■ **What you should do**: Skip the pictures. Transcribe exactly the lines from the line containing "The image size is (1509, 483)." to the end of the listing.

====== Exercise data ======

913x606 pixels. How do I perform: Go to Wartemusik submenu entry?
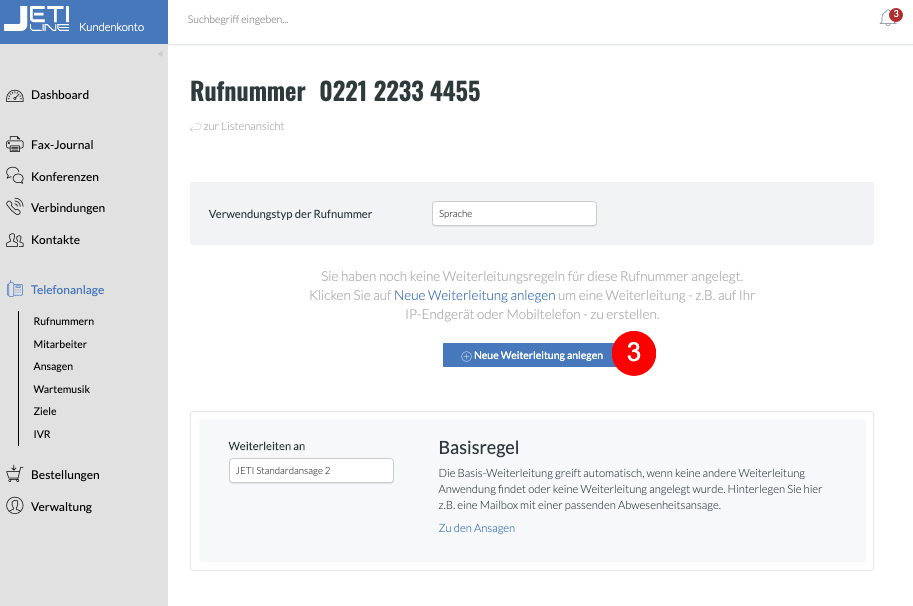[x=62, y=389]
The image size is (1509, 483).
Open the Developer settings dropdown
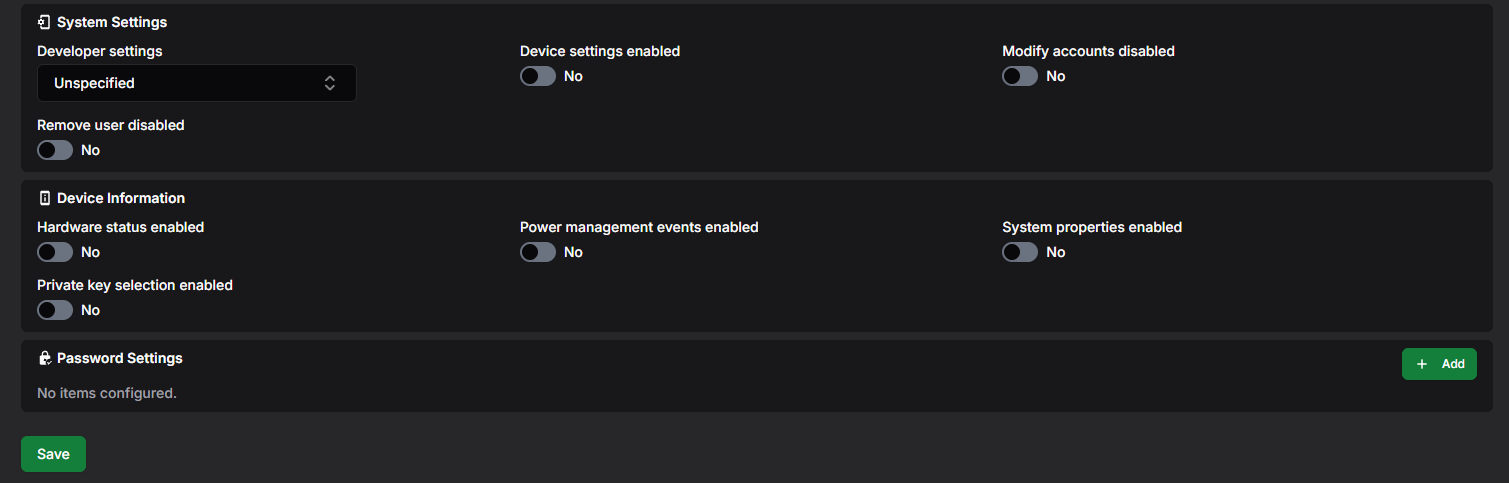[197, 83]
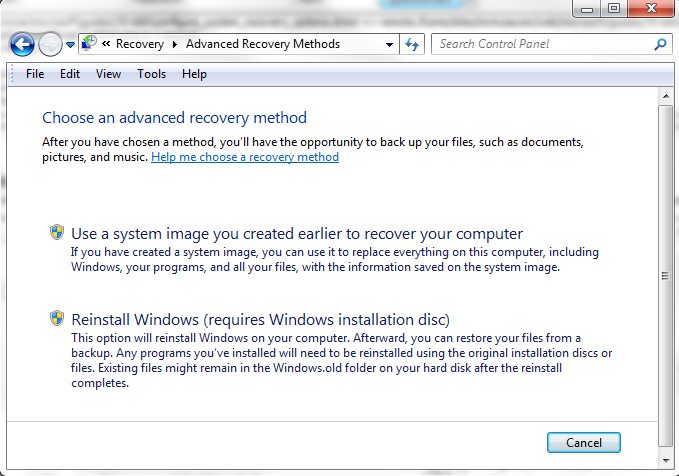Viewport: 679px width, 476px height.
Task: Choose Use a system image option
Action: pyautogui.click(x=297, y=234)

======

■ **Reply**:
The image size is (1509, 483).
Open the Developer settings dropdown
[197, 83]
Viewport: 679px width, 476px height.
Task: Choose Use a system image option
Action: pyautogui.click(x=297, y=234)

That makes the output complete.